Auch 17 Jahre nach den Anfängen ist die Klassenthematik für Kemper entscheidend. Gerade in Zeiten, in denen auch ArbeiterInnen vermehrt rechte Parteien wählen, müsse eine Linke direkt auf diese zugehen. Kemper sieht das Problem einer Isolierung der ArbeiterInnen, denen wenig Raum gegeben würde, Probleme ernsthaft zu diskutieren und wirkliche Lösungen zu finden.

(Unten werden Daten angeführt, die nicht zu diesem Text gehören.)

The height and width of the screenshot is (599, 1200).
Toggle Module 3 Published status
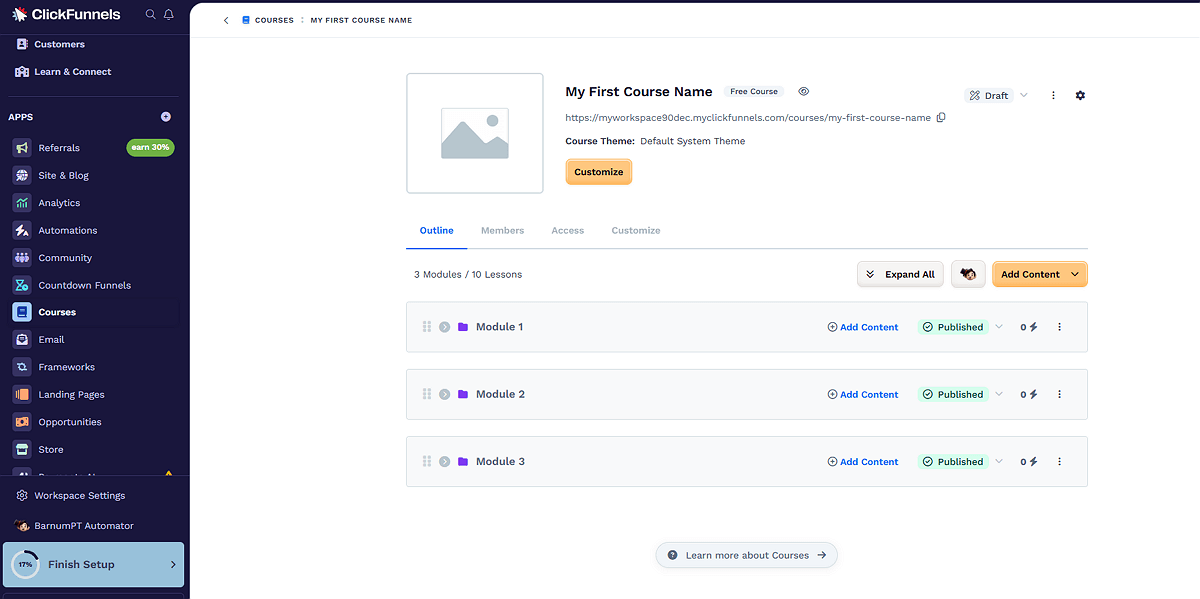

Was Kemper um die Jahrtausendwende einsam anschob, wird heute auch breiter als Problem wahrgenommen. Seit 2008 ist um die von Katja Urbatsch initiierte Webseite »Arbeiterkind.de« ein rund 75 lokale Anlaufstellen umfassendes Netzwerk mit FördererInnen aus Politik und Wirtschaft entstanden, in denen sich über 5000 Ehrenamtliche darum bemühen, Kinder aus ArbeiterInnenhaushalten an ein Studium heranzuführen und ihnen während eines solchen beratend zur Seite zu stehen.
Als selbstorganisiertes, in Eigenregie arbeitendes Referat einer verfassten Studierendenschaft, das seine Thematik eben auch als politisch auffasst und theoretisch zu begreifen sucht, sei das fikuS in Münster indessen noch immer einzigartig. »Selbstdefinition und Selbstorganisation ist bei den Privilegierten nicht gern gesehen«, sagt Richard.